»Komm zu dir, Hans! Hier ist er noch nicht; aber in Hamburg, beim Schlafbaas in der Johannisstraße!«
Hans Kirch stöhnte. »Weibergewäsch!« murmelte er. »Siebzehn Jahre fort; der kommt nicht wieder – der kommt nicht wieder.«
Aber die Schwester ließ ihn nicht los. »Kein Weibergewäsch, Hans! Der Fritze Reimers, der mit ihm in Schlafstelle liegt, hat's nach Haus geschrieben!«
»Ja, Jule, der Fritze Reimers hat schon mehr gelogen!«
Die Schwester schlug die Arme unter ihrem vollen Busen umeinander. »Zitterst du schon wieder für deinen Geldsack?« rief sie höhnend. »Ei nun, für dreißig Reichsgulden haben sie unsern Herrn Christus verraten, so konntest du dein Fleisch und Blut auch wohl um dreißig Schillinge verstoßen. Aber jetzt kannst du ihn alle Tage wiederhaben!

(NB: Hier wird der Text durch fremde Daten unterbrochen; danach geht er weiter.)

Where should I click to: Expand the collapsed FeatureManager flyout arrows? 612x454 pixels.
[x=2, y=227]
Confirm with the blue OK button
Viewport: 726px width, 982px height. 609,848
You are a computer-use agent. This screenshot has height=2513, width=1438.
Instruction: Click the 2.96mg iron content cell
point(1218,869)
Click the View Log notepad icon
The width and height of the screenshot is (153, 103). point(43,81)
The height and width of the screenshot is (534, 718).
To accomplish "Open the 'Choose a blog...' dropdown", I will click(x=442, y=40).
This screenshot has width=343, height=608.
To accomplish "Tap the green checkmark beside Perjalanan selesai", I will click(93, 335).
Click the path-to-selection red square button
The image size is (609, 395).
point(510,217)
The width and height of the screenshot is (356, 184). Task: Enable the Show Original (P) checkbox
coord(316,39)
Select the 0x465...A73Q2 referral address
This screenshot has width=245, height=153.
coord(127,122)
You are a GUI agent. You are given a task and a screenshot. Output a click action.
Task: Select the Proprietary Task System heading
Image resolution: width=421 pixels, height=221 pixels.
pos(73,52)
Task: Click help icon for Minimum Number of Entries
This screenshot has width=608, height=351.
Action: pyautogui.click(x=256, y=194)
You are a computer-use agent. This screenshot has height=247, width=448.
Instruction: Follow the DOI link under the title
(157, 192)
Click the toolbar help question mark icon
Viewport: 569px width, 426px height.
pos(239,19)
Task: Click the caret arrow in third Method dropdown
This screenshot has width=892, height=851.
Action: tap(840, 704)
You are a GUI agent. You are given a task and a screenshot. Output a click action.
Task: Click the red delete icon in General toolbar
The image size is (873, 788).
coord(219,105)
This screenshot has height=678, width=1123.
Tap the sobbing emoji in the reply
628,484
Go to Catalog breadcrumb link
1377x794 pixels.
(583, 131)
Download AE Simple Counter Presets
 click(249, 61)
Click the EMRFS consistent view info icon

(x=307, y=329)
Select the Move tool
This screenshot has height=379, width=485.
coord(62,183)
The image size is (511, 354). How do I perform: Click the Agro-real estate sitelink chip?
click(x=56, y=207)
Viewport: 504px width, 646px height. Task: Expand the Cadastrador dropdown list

Ratsherr freilich wird er nun wohl nicht mehr werden; du mußt ihn nun schon nehmen, wie du ihn dir selbst gemacht hast!«
Aber die Faust des Bruders packte ihren Arm; seine Lippen hatten sich zurückgezogen und zeigten das noch immer starke, vollzählige Gebiß. »Nero! Nero!« schrie er mit heiserer Stimme in die offene Haustür, während sogleich das Aufrichten des großen Haushundes drinnen hörbar wurde. »Weib, verdammtes, soll ich dich mit Hunden von der Türe hetzen!«
Frau Jules sittliche Entrüstung mochte indessen nicht so tief gegangen sein; hatte sie doch selbst vor einem halben Jahre ihre einzige Tochter fast mit Gewalt an einen reichen Trunkenbold verheiratet, um von seinen Kapitalien in ihr Geschäft zu bringen; es hatte sie nur gereizt, ihrem Bruder, wie sie später meinte, für die hundert Taler auch einmal etwas auf den Stock zu tun. Und so war sie denn schon dabei, ihm wieder gute Worte zu geben, als vom Markte her ein älterer Mann zu den Geschwistern trat. Es war der Krämer von der Ecke gegenüber. »Kommt, Nachbar«, sagte dieser, indem er Hans Adams Hand faßte, »wir wollen in Ihr Zimmer gehen; das gehört nicht auf die Straße!«
Frau Jule nickte ein paarmal mit ihrem dicken Kopfe. »Das meine ich auch, Herr Rickerts«, rief sie, indem sie sich mit ihrem Krückstocke nach der Straße hinunterfühlte; »erzählen Sie's ihm besser; seiner Schwester hat er es nicht glauben wollen! Aber Hans, wenn's dir an Reisegeld nach Hamburg fehlen sollte?«
Sie bekam keine Antwort; Herr Rickerts trat mit dem Bruder schon in dessen Zimmer. »Sie wissen es also, Nachbar!« sagte er; »es hat seine Richtigkeit; ich habe den Brief von Fritze Reimers selbst gelesen.«
Hans Kirch hatte sich in seinen Lehnstuhl gesetzt und starrte, mit den Händen auf den Knien, vor sich hin. »Von Fritze Reimers?« frug er dann. »Aber Fritze Reimers ist ein Windsack, ein rechter Weißfisch!«
»Das freilich, Nachbar, und er hat auch diesmal seine eigne Schande nach Haus geschrieben. Beim Schlafbaas in der Johannisstraße haben sie abends in der Schenkstube beisammengesessen, deutsche Seeleute, aber aus allen Meeren, Fritze Reimers und noch zwei andre unsrer Jungens mit dazwischen. Nun haben sie geredet über Woher und Wohin; zuletzt, wo ein jeder von ihnen denn zuerst die Wand beschrien habe. Als an den Reimers dann die Reihe gekommen ist, da hat er – Sie kennen's ja wohl, Nachbar – das dumme Lied gesungen, worin sie den großen Fisch an unserm Rathaus in einen elenden Bütt verwandelt haben; kaum aber ist das Wort herausgewesen, so hat vom andern Ende des Tisches einer gerufen: ›Das ist kein Bütt, das ist der Schwanz von einem Butzkopf, und der ist doppelt so lang als Arm und Bein bei dir zusammen!‹
Der Mann, der das gesprochen hat, ist vielleicht um zehn Jahre älter gewesen als unsere Jungens, die da mit gesessen, und hat sich John Smidt genannt.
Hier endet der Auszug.